**Exercise requirements:** No pictures go in the copy; retype exactly the lines from the one with "Where should I" through the last line of the records.

**Material supplied:**
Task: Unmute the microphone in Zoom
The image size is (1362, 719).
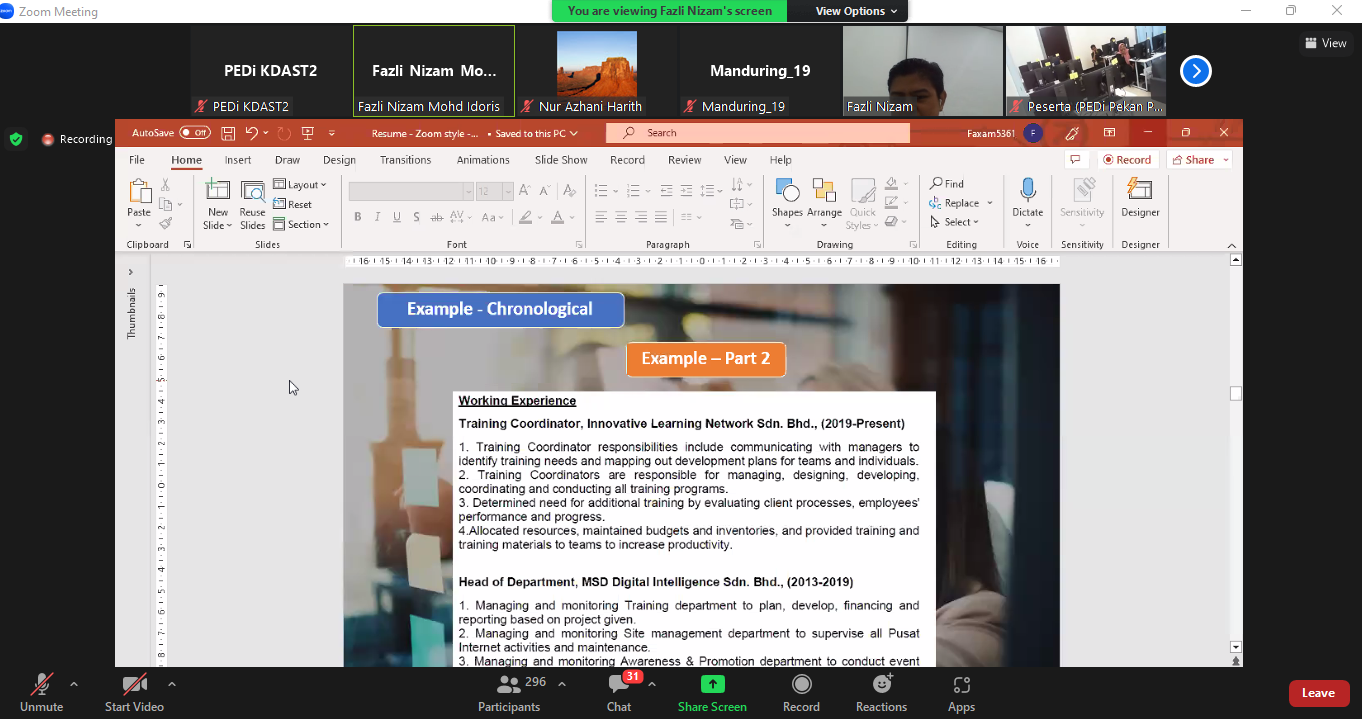Action: pos(41,685)
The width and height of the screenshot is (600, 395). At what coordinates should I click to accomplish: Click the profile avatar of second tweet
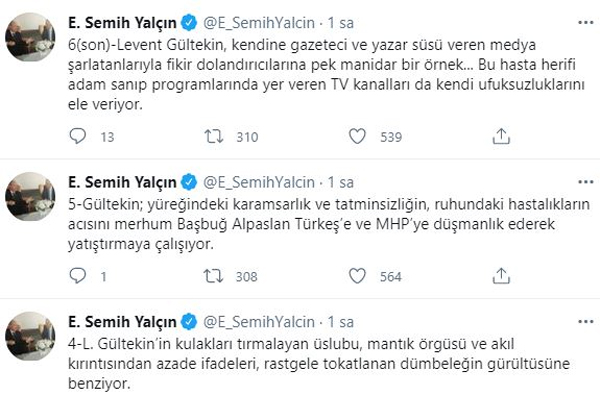(x=30, y=197)
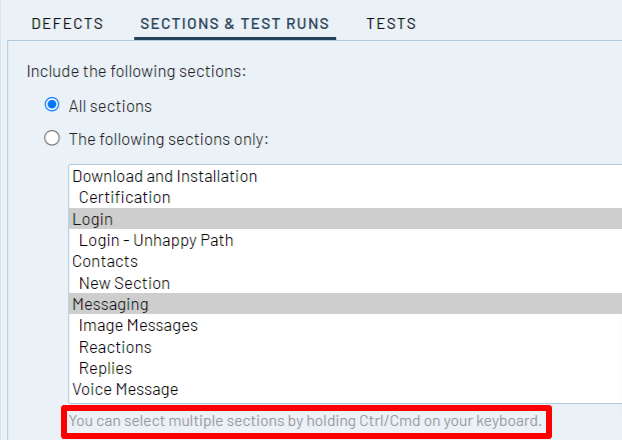This screenshot has width=622, height=440.
Task: Click the 'All sections' label text
Action: [110, 105]
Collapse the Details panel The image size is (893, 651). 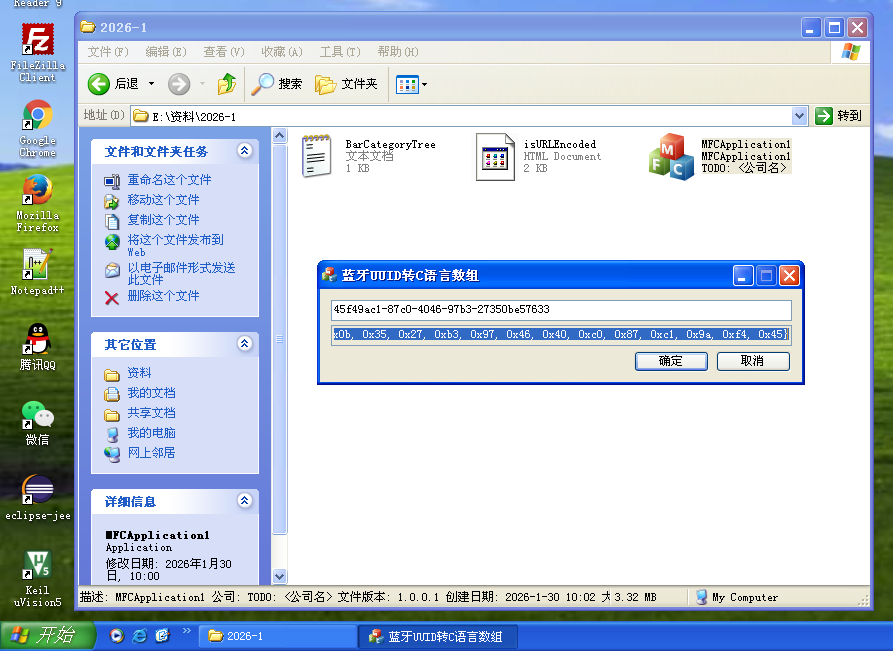click(244, 501)
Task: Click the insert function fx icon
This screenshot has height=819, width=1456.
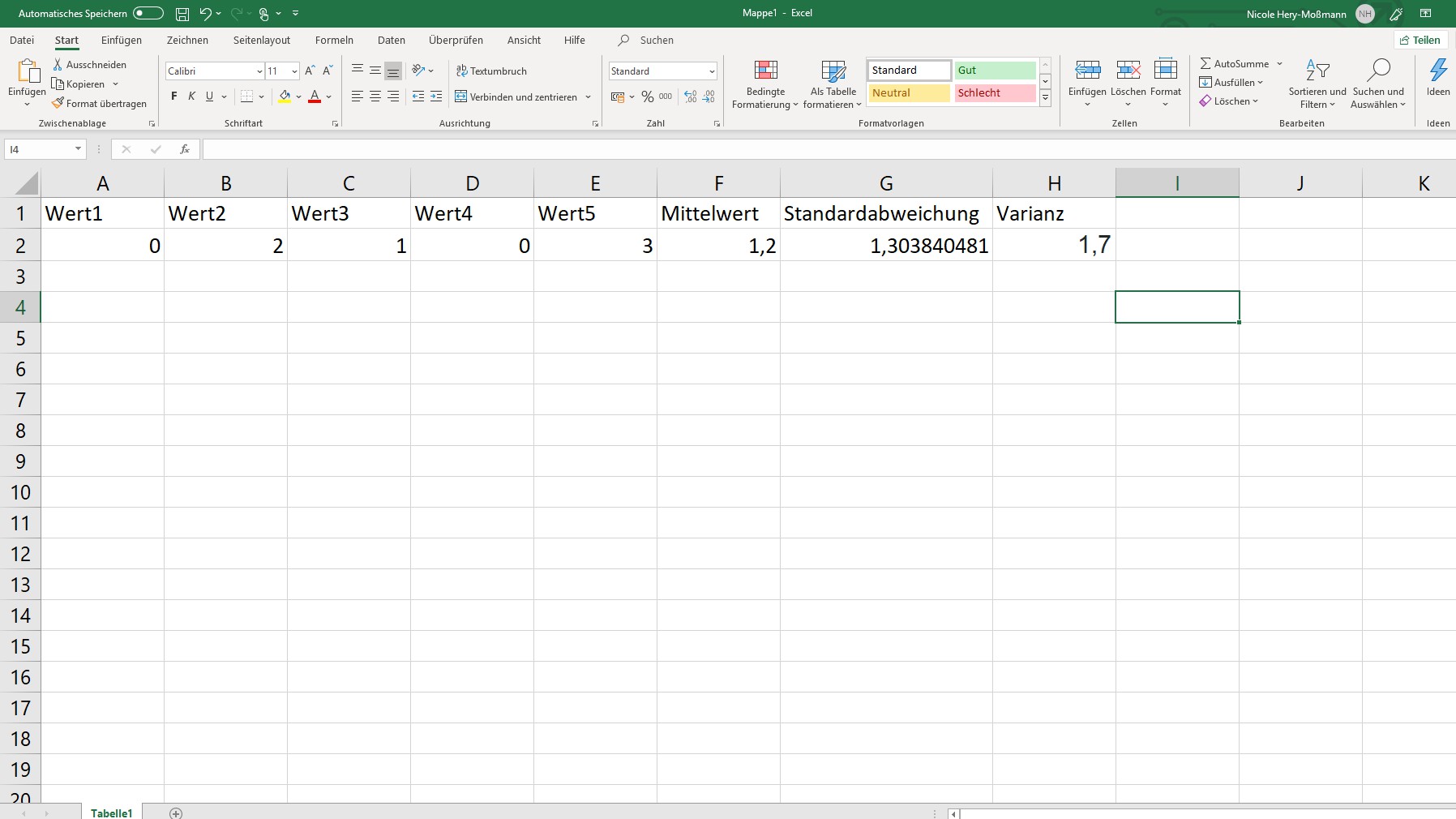Action: (x=185, y=149)
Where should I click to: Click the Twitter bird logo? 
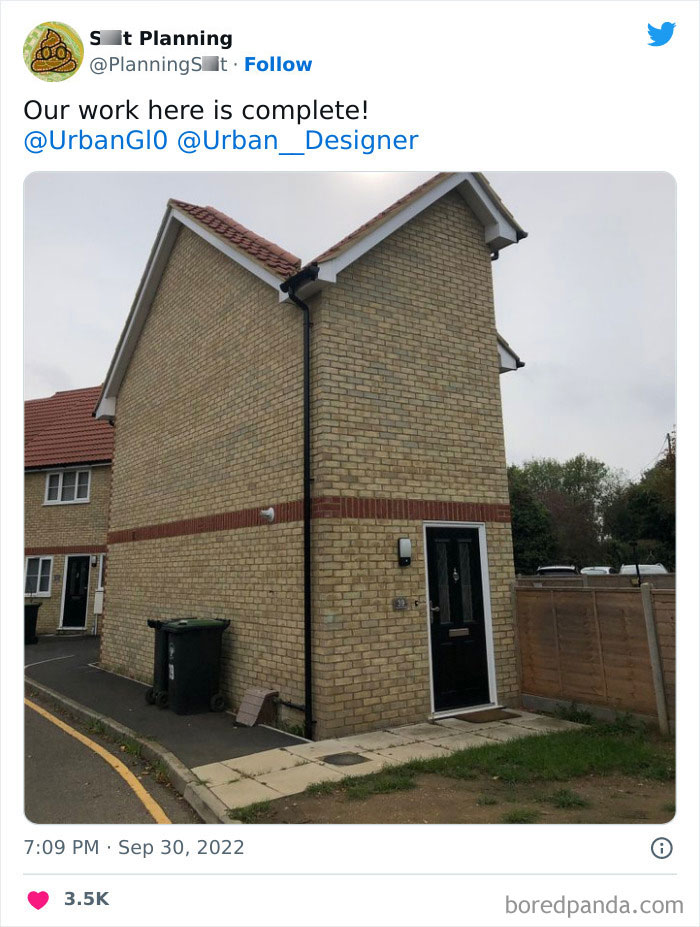click(x=661, y=34)
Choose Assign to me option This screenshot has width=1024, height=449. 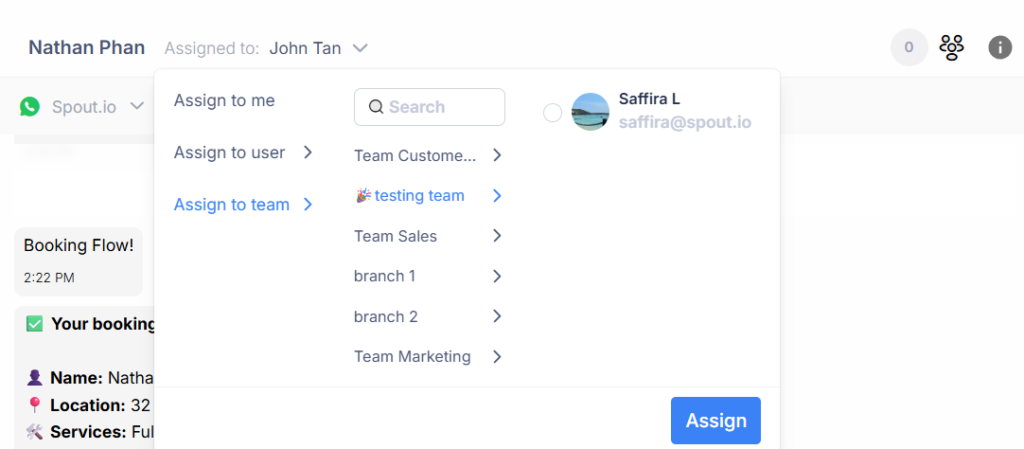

**Response to this task:**
Where should I click to: Click the Twitter bird logo? 
click(x=661, y=34)
Choose Assign to me option This screenshot has width=1024, height=449. 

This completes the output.